Tag Archives: faith

‘Not Sure’ by John Suk

The sub-title suggests that this is a book about doubt, but I found it to be more about how faith is formed and articulated.  Suk also talks about critical issues in the church and enters into a discussion about faith which is fresh and real. We are always going to live with a certain measure of doubt because there simply are so many things that we do not know. We live by faith but we can also live with doubt, and that’s ok. In fact that tension can be good.

The historical look at the communication of traditions and faith through first an oral tradition of storytelling, then through a literate phase, and now back to a new oral (digital) phase was very interesting. How the confessions and doctrines emerged as part of a literate time should help us see that they will need updating or necessitate another format to be relevant today.

It is with great sadness that I read his observations about how people don’t engage in deep reading much anymore. It is sad, but true. How can even this important book reach those who don’t read anymore? Hopefully the Kindle and iPad may still prove to provide a portable format conducive to readers on the go. ‘Not Sure’ is available on the Kindle!

The writing style seems to swivel back and forth between  personal journey and theological dissertation. I found both styles highly interesting, but I wondered if they belong together in the same book. Perhaps the author was being a bit ambitious, trying to appeal to two different audiences. Or perhaps the theological component is necessary in this type of reflection. At any rate, for me there were many “aha” moments and I took copious notes which I know I will return to (my Kindle highlighter was working overtime!).

Suk articulates the issues well and I appreciate his honesty in the journey. And oddly what I was left with at the end, was more hope and assurance. Just as there are books out there which are mostly about death, but oddly when you read them, there is really much more there about the wonder and joy of life. So with doubt. Following the well worn paths of our faith, even though we are not sure, will bring conviction again. We are on a journey, but we do not walk alone.

In case you read John’s book and are interested in reading more, visit his blog:
John Suk’s Blog

‘Love Wins’ by Rob Bell

  Get it. Read it. Ponder it.

There are so many good points in this book. It is positive, refreshing, and for me rings true. It is written in an inclusive style that draws the reader in.

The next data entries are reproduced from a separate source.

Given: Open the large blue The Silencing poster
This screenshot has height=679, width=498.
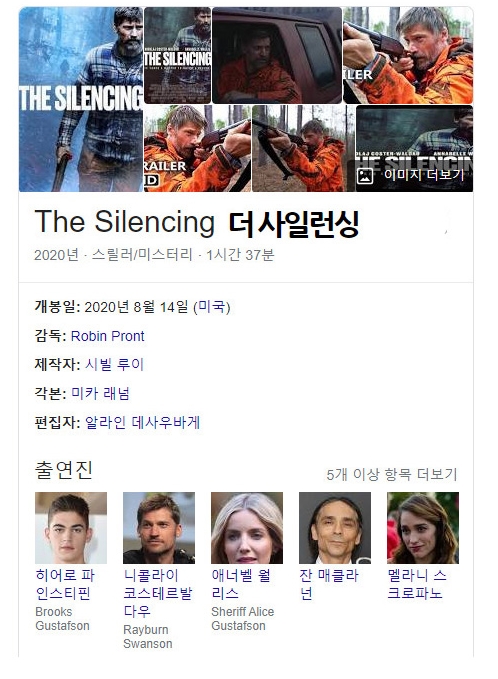Looking at the screenshot, I should coord(81,99).
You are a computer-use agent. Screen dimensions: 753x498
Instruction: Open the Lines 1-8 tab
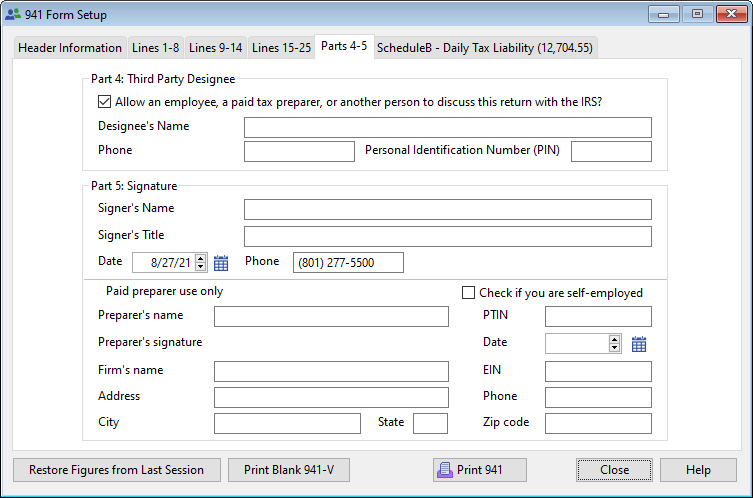pyautogui.click(x=155, y=48)
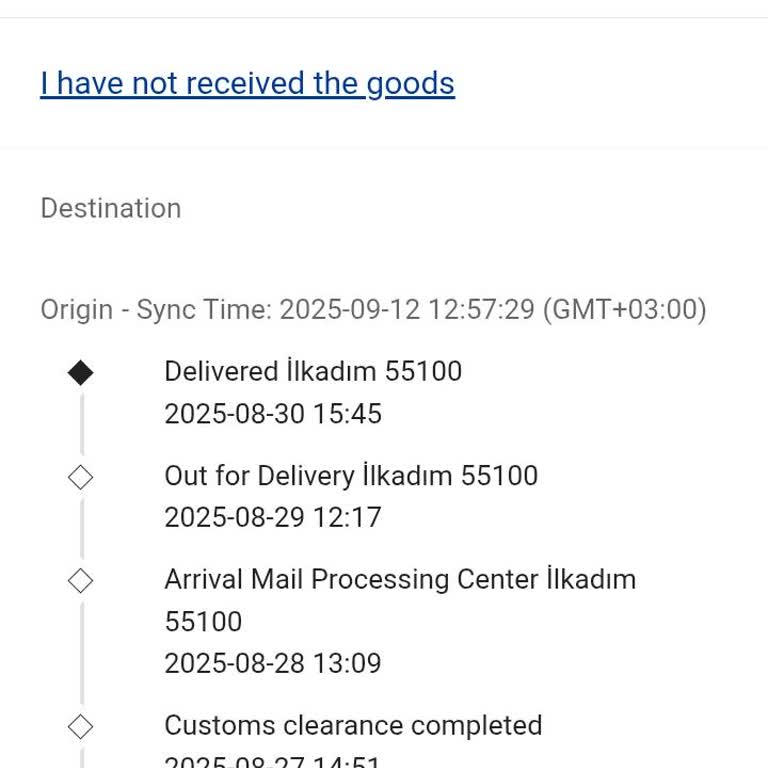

It asks some really good questions. And sometimes a really good question is as important as a number of answers. The ideas are new,  yet not new, and are presented in a clear, uncluttered voice.

Bell’s book is controversial and has sparked some negative reviews. As is often the case with controversial books, many judge without ever cracking the spine. So don’t rely on what others say, read it for yourself.

‘What’s so Amazing about Grace’ by Philip Yancey

Grace is getting what we don’t deserve; mercy is not getting what we do deserve. 

It is fitting to start the New Year with a book about grace. We all know that remarkable relief when we know we are wrong and yet don’t get into trouble for it. It is so easy to see “ungrace” when grace is absent, and so wonderful when it is present. It’s like when you accidentally break that vase in your mother’s house and instead of the wrath or disappointment you were expecting, she says something like “oh, I always secretly hated that old thing!”  Grace is profound and truly amazing. It is so comforting to know that God is full of grace and unconditional love. “There is nothing we can do to make God love us more. There is nothing we can do to make God love us less.”

Though not new, ‘What’s so Amazing about Grace’  is one of the few books that I re-read every few years. In all of his books, what Yancey brings to the reader  is profound thinking in a highly readable style. Through stories Yancey not so much defines, as gives us a sense of grace and ungrace. Rather than being known for what they are against, imagine Christians being known for bringing the transformative power of love and grace to others?  I love the quote the publisher put on the flyleaf about this book: “Grace does not excuse sin, says Yancy, but it treasures the sinner. True grace is shocking, scandalous. It shakes our conventions with its insistence on getting close to sinners and touching them with mercy and hope.”